# TASK DETAILS
Return exactly the lines below, starting with the one that has "Increase microphone volume with plus icon" and going on through the one that has "Given: Click the document".
--- GIVEN RECORDS ---
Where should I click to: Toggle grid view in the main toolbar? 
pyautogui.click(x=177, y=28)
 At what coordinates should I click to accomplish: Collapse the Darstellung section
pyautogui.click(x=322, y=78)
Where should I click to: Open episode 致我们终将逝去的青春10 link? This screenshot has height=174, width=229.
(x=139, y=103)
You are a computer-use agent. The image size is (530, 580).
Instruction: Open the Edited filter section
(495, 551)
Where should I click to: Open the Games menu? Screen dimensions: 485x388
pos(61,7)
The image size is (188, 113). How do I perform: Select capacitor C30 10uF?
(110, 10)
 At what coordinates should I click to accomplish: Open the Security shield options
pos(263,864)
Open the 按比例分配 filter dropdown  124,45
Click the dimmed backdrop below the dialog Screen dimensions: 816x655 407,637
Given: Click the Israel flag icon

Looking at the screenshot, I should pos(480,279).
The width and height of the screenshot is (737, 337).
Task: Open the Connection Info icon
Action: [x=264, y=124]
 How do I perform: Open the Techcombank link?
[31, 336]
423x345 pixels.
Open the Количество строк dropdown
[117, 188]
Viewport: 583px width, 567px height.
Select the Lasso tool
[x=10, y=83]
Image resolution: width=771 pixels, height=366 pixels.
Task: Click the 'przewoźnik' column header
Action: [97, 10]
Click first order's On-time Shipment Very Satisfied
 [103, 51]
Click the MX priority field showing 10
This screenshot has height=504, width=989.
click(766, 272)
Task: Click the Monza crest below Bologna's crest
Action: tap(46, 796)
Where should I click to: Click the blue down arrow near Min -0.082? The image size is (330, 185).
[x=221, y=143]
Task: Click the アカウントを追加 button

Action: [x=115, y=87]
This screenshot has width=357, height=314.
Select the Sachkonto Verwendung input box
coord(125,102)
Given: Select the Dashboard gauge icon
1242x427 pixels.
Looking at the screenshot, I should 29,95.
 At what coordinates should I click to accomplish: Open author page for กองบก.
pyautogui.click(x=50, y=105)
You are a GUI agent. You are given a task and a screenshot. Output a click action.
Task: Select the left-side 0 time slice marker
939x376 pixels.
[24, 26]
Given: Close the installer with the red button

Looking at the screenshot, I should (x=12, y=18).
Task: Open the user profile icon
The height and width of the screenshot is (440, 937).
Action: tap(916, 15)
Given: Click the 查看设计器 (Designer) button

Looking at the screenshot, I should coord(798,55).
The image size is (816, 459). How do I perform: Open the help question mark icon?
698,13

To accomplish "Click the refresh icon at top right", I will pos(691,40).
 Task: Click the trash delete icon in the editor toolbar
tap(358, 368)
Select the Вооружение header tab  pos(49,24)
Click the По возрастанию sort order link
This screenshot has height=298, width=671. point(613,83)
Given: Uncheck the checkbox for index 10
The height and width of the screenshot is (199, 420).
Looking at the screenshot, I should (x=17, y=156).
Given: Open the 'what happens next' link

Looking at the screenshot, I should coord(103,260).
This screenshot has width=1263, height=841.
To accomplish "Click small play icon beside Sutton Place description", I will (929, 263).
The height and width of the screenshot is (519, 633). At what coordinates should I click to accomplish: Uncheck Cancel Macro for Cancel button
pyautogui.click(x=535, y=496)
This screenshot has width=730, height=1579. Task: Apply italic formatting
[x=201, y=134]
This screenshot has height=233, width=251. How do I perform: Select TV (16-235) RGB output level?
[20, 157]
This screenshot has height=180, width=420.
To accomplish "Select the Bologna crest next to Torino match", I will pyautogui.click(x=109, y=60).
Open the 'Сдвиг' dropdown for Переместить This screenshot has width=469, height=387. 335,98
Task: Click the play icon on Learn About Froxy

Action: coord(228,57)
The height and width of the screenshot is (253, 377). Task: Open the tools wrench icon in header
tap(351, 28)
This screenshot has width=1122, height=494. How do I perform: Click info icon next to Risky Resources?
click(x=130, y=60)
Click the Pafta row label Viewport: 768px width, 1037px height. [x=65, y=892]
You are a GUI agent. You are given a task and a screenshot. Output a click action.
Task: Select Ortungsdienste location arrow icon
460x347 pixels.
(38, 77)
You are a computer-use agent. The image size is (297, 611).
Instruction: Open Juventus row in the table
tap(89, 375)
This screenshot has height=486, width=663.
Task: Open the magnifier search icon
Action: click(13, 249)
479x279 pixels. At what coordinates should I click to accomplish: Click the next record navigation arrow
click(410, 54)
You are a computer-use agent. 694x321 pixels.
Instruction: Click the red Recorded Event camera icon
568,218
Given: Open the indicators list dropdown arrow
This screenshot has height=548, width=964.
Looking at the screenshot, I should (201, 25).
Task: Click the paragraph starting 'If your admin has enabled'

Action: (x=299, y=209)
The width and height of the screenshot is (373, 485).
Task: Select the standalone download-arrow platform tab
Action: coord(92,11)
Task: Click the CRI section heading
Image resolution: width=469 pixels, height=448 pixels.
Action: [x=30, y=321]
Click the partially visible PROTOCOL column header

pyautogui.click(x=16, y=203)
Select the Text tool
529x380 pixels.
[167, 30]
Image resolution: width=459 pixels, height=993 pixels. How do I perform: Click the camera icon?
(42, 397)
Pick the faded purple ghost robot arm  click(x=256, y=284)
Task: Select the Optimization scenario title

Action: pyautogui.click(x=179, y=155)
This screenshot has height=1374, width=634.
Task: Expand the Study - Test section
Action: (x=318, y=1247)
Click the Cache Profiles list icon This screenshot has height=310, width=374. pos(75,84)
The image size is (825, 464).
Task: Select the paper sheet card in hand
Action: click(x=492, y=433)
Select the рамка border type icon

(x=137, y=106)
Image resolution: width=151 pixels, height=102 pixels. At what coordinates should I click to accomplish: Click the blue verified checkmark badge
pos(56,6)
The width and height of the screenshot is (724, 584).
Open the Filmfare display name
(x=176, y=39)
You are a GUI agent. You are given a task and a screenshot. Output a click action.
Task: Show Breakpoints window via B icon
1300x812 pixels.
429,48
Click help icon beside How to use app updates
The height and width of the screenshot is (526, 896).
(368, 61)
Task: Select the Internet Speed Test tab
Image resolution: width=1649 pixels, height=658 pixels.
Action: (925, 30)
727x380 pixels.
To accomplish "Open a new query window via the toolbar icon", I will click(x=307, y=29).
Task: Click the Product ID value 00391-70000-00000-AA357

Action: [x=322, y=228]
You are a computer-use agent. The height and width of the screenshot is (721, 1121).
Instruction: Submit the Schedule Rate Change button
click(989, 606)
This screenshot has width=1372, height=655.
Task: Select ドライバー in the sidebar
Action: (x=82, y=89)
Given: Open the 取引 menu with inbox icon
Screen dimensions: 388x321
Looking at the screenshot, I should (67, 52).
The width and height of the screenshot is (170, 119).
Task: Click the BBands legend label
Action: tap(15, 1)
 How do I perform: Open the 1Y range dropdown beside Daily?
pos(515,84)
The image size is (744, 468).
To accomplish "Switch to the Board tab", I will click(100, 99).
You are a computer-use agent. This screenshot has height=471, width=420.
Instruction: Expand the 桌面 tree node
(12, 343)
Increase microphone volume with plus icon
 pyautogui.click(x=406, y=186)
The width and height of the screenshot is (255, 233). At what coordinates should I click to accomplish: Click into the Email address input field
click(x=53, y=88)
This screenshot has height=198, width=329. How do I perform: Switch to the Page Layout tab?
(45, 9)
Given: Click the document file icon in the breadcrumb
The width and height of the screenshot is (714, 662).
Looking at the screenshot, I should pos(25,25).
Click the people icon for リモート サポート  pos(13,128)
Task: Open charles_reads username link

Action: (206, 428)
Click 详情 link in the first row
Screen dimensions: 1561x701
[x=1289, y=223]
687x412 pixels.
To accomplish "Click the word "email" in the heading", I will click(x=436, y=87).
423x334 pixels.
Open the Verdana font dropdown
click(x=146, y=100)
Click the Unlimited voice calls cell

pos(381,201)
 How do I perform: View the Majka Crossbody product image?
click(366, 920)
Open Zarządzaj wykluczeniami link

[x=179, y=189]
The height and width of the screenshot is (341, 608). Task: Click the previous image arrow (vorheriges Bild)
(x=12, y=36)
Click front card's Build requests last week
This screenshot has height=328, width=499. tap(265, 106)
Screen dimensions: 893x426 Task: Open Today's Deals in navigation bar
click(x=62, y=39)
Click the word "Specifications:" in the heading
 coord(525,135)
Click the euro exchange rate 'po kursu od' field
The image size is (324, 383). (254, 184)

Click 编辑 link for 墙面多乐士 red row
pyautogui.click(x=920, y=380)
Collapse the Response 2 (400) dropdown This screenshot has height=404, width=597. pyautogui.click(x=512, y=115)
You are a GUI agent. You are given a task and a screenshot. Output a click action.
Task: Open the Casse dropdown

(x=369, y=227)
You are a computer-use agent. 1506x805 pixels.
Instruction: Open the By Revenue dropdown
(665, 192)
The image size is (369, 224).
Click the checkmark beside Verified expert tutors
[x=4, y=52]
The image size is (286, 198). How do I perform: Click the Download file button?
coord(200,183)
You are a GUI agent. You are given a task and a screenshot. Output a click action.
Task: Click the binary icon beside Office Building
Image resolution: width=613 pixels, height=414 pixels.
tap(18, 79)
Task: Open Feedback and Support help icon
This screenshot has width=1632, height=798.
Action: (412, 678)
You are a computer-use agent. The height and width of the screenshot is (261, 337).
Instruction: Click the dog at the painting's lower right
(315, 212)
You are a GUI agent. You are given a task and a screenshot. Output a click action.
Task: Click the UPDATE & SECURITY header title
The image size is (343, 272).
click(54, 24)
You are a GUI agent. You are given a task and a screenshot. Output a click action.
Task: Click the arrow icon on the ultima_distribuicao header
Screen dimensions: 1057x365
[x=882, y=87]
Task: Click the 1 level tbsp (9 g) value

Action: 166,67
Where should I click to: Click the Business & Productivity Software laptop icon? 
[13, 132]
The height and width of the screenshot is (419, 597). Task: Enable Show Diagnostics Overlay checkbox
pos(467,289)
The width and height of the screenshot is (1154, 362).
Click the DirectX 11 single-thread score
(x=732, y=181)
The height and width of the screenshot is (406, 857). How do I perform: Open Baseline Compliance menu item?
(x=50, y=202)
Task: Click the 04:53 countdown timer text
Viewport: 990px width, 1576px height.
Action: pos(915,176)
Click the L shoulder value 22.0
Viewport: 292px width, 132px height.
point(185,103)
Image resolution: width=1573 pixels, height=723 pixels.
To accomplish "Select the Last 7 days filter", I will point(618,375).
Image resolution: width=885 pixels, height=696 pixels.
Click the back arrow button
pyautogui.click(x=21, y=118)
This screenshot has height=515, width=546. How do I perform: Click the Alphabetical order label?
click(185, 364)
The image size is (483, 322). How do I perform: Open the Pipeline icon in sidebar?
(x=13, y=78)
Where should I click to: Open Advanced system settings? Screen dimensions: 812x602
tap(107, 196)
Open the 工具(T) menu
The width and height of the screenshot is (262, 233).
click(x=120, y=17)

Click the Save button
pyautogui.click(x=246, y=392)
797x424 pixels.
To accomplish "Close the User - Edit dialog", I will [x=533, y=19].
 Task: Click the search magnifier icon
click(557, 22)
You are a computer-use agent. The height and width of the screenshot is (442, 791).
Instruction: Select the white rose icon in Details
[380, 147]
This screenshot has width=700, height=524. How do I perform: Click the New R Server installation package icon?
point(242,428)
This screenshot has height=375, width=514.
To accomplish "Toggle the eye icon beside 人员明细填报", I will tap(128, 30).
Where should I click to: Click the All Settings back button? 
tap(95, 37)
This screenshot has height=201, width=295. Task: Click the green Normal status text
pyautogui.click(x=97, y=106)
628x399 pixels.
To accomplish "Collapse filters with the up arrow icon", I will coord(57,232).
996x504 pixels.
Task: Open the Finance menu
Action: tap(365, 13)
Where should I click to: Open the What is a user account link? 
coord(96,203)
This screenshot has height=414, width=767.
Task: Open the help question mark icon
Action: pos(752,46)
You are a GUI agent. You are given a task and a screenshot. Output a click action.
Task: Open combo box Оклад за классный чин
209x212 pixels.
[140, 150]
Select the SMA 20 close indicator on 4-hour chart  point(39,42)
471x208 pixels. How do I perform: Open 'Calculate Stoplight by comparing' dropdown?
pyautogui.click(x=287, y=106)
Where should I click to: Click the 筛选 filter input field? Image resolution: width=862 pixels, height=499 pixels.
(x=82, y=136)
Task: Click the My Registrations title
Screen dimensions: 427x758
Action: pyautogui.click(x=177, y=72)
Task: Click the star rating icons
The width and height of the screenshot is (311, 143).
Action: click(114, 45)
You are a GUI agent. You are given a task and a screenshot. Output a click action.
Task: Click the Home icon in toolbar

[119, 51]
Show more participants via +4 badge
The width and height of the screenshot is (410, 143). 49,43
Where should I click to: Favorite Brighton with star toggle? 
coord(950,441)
---
# WRITTEN ANSWER
Increase microphone volume with plus icon
 pyautogui.click(x=406, y=186)
The width and height of the screenshot is (255, 233). At what coordinates should I click to accomplish: Click into the Email address input field
click(x=53, y=88)
This screenshot has height=198, width=329. How do I perform: Switch to the Page Layout tab?
(45, 9)
Given: Click the document file icon in the breadcrumb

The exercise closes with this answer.